3D Digital reconstruction of dinosaur skull takes free download path now

dinosaur 3d skull
PhD student Kimberley Chapelle at work in the field.(Wits University) Wits University

A researcher was able to reconstruct a 200-year-old dinosaur skull using the Wits MicroFocus CT facility to peer inside and made it a 3D downloadable file for anyone to open and see.

The digital reconstruction of the South African dinosaur, Massospondylus, has made it possible for researchers to make 3D prints and facilitate future research on other dinosaurs anywhere in the world.

Kimi Chapelle, a PhD student at the Evolutionary Studies Institute at the University of the Witwatersrand in Johannesburg, South Africa (Wits), whose paper has been published in the open-access journal, PeerJ, used the CT facility to rebuild every bone of Massospondylus's cranium, including tiny nerves exiting the brain and the balance organs of the inner ear.

Making it available for download online means "any researcher or member of the public can print their own Massospondylus skull at home," says Chapelle.

Massospondylus, named in 1854 by the celebrated anatomist Sir Richard Owen, was found in 1976 in the form of fossil eggs and embryos in Golden Gate National Park in South Africa by James Kitching.
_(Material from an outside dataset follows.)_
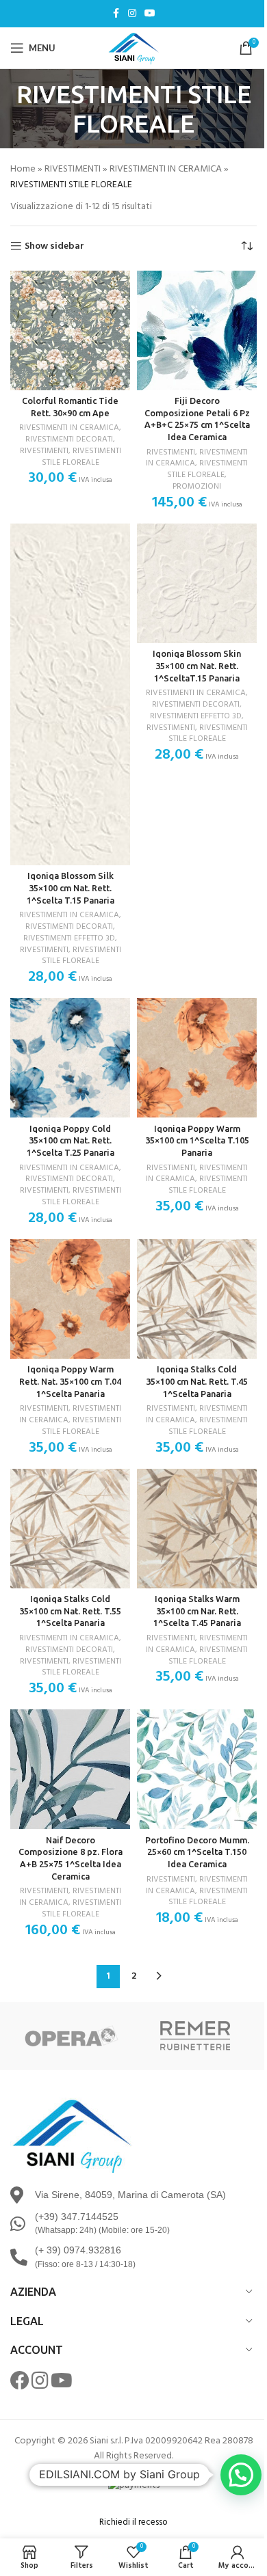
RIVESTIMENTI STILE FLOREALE (81, 457)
But the skull of Massospondylus has been the focus of an in-depth anatomical investigation only now.

"I started digitally reconstructing the skull of Massospondylus and found all these features that had never been described," said Chapelle.

She was able to find tiny details on how the inner ear and the middle ear contacted each other, where the nerves connecting different parts of the skull to the brain were and which bones they went through. The replacement teeth don't erupt in a specific pattern and are present on all teeth, and that the bones that surround the brain in this specific fossil were not fully fused, she noticed in her reconstruction of the dinosaur's skull.
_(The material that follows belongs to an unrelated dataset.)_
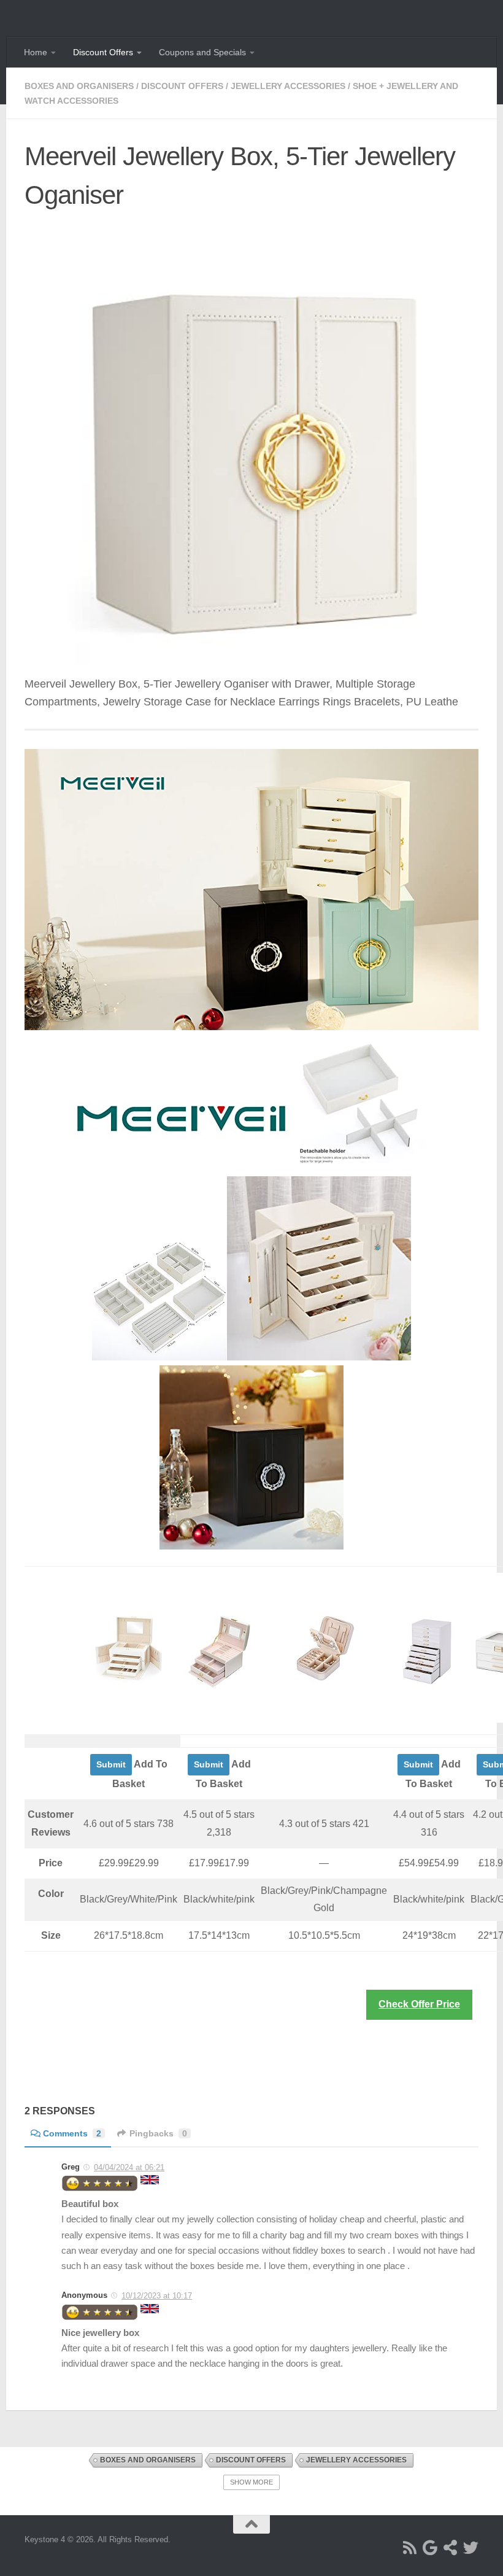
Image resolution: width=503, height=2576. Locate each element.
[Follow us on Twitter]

"By comparing the inner ear to that of other dinosaurs, we can try and interpret things like how they held their heads and how they moved. You can actually see tiny replacement teeth in the bones of the jaws, showing us that Massospondylus continuously replaced its teeth, like crocodiles do," says Chapelle.

Since the bones of the braincase aren't fully fused means that the fossil belongs to an individual that is not fully grown, she says trying to further elaborate on "how Massospondylus grew, how fast it grew and how big it could grow."

Chapelle is excited to study how Massospondylus babies weighing less than 100g grow up to be half-tonne adults? "I'll be using scans of other specimens to answer new questions," says the PhD scholar. Her supervisor and co-author of the study Prof. Jonah Choiniere, adds, "It's changing the way we do dinosaur research."

Massospondylus fossil findings have been aplenty in South Africa, ranging in size from hatchlings to adult.